Downtime came after shopping, cooking, dinner, bathtime, reading library books,"Vinnie ze Pooh" bedtime stories, logic and term paper grading, the next day's lecture prep—about a quarter past exhaustion, falling onto my couch-bed. My daughter got the bedroom.


But none of this sounds weird or even looks bad! I know. None of this computes as extraordinary, as anything other than normal childcare. Regardless of culture and circumstance, "women's work" falls into a linguistic black hole such that the tiniest vestige of nontrivial labor is sucked out with venomous alacrity.

I once asked my mother what she would have done had my father disappeared. She didn’t understand the question.

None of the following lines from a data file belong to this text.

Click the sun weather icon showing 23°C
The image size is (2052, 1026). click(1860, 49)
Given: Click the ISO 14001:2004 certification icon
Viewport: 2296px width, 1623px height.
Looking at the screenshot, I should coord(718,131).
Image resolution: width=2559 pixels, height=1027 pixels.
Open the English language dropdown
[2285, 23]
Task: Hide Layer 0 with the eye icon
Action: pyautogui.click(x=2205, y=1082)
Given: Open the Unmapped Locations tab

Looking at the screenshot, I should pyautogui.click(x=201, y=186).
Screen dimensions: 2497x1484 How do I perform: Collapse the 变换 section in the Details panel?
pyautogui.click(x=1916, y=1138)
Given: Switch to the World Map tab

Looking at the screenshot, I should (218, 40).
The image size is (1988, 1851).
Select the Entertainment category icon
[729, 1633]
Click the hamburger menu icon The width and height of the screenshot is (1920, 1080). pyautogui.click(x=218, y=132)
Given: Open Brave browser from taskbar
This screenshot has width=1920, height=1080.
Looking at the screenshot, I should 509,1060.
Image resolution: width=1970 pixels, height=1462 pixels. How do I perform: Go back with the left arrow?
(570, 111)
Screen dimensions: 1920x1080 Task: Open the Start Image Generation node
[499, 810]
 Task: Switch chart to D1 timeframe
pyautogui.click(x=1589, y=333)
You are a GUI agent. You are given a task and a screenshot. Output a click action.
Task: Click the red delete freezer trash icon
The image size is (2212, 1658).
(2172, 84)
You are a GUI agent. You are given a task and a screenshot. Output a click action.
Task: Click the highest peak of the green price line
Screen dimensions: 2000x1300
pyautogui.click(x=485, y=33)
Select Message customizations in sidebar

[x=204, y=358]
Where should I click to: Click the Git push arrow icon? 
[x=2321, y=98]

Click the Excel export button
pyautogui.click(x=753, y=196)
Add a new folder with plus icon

I asked my father. The “church women” would help if my mother hadn't been available! What was my problem?


At the time I remember thinking a lot about subsistence farming in underdeveloped countries. Go find a neighbor was not an option in middle-class white America. A few years into the tenure racket I wrote a grant for the San Diego Center for Women's Services, after interpreting for a Mozambique friend's domestic violence case. I listed what would have helped me get by: childcare, housecare, sickcare—adding eldercare completes what I now recognize as the fourfold creed of feminist economics. The "care" economy. What wives do, the unpaid work. Well, not really "work" since it's invisible. Somebody always does it! Non-GDP, therefore unaccounted for, as well as uncounted. Unless you're wealthy enough to pay for it, that is.


I've met only two other double parents, one from New Zealand and another from Seattle. We're pretty invisible out there, climbing an M. C. Escher staircase round and round, bumping elbows and feigning high-fives. Studies say we lose over a million dollars in lifetime pay for being single, and another million-plus for each child...owning and selling property tends to elude us. My old gedanken experiment comes back to haunt me, that all women cease working overnight, both paid and unpaid work, that the cheerleading pyramid of labor built upon our shoulders comes tumbling down....


Lately I've seen a number of lockdown articles about the "newly" revealed connection between work and childcare. You mean parents cannot go back to their jobs if their children are home from school? If all the daycares are closed? Who knew? Can't they just be in two places at once?


I love it when my daughter calls on Mother's Day.


I love it even more on Father's Day, when she calls to say, thanks Mom.